◆ Task requirements
Format every text line from all the rows below as a Markdown table with columns No. and Text, numbering the lines in order. Skip blank lines and leave the pictures out.

◆ The records
┄┄┄┄┄┄┄┄┄┄
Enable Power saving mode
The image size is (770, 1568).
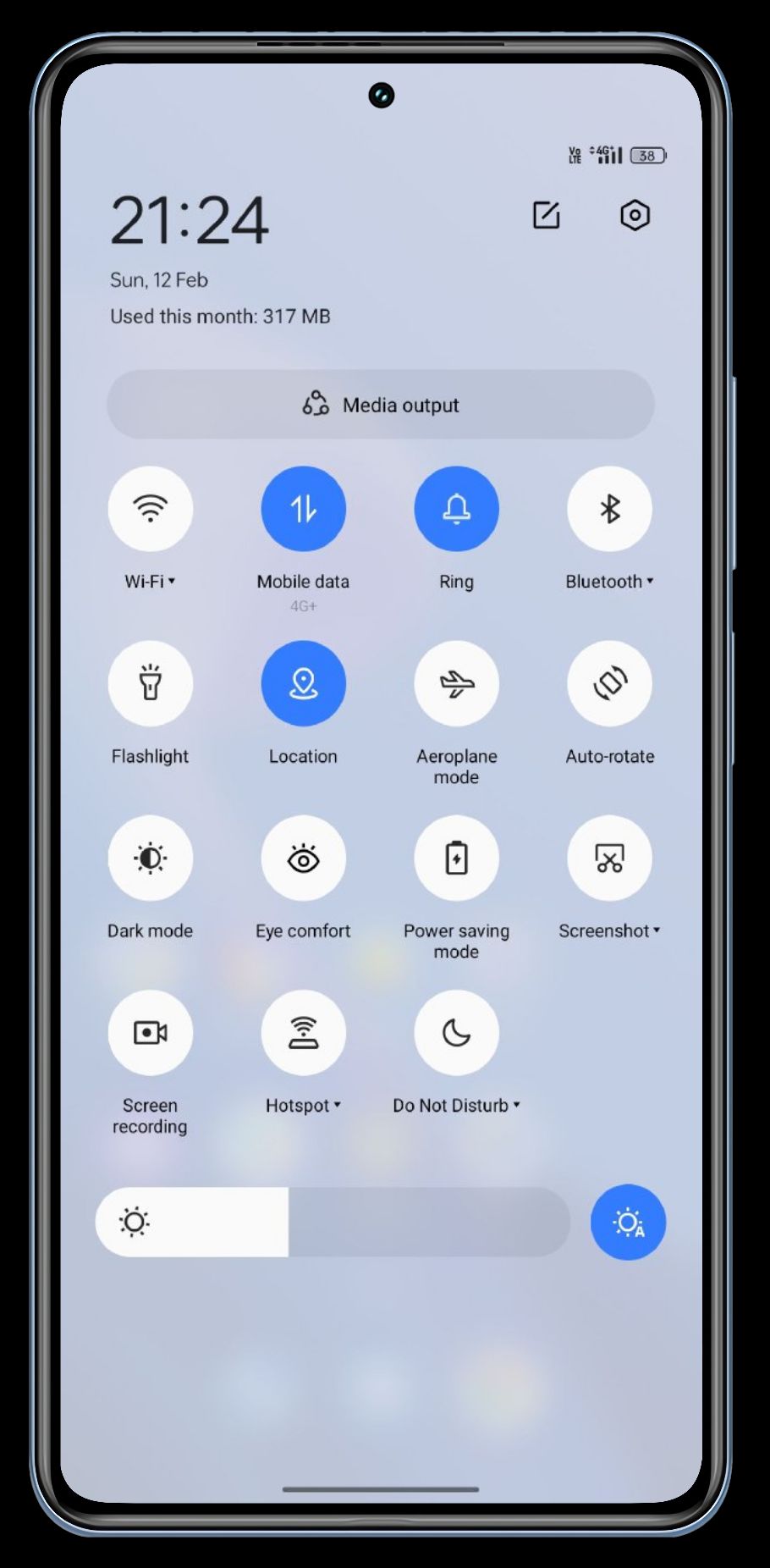click(456, 858)
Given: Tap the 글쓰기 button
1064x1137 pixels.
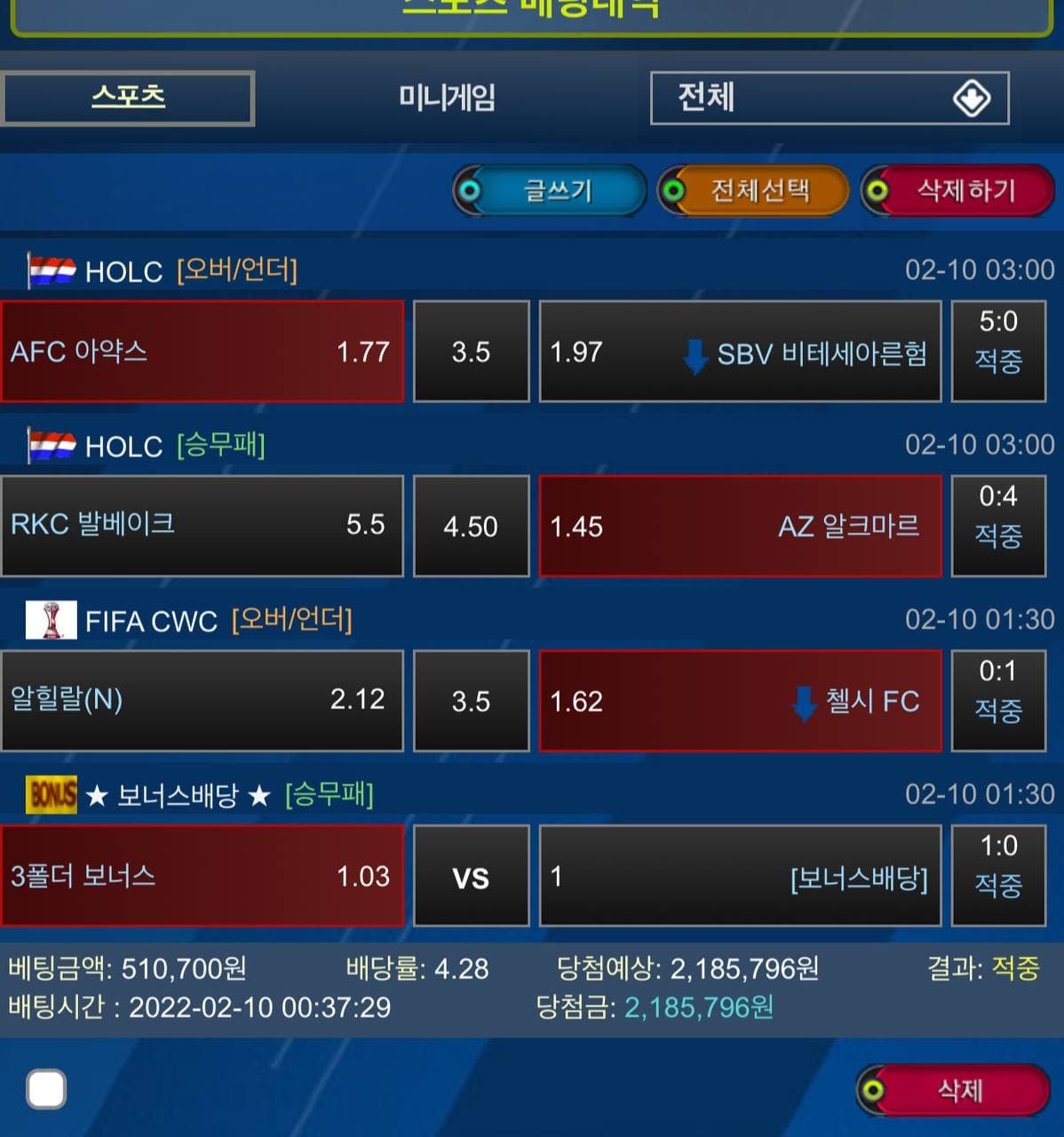Looking at the screenshot, I should pyautogui.click(x=551, y=190).
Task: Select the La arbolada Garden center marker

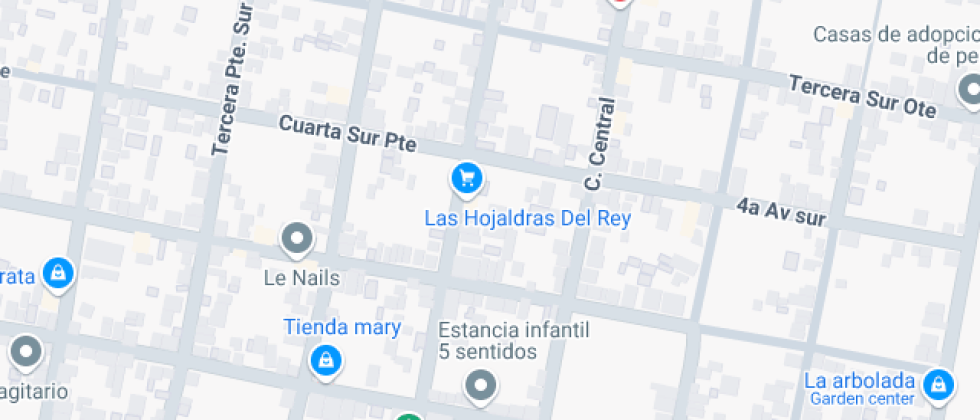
┄┄┄┄┄┄┄┄┄┄
◆ Written response
| No. | Text |
|---|---|
| 1 | Enable Power saving mode |
| 2 | The image size is (770, 1568). |
| 3 | click(456, 858) |
| 4 | Given: Tap the 글쓰기 button |
| 5 | 1064x1137 pixels. |
| 6 | Looking at the screenshot, I should pyautogui.click(x=551, y=190). |
| 7 | Task: Select the La arbolada Garden center marker |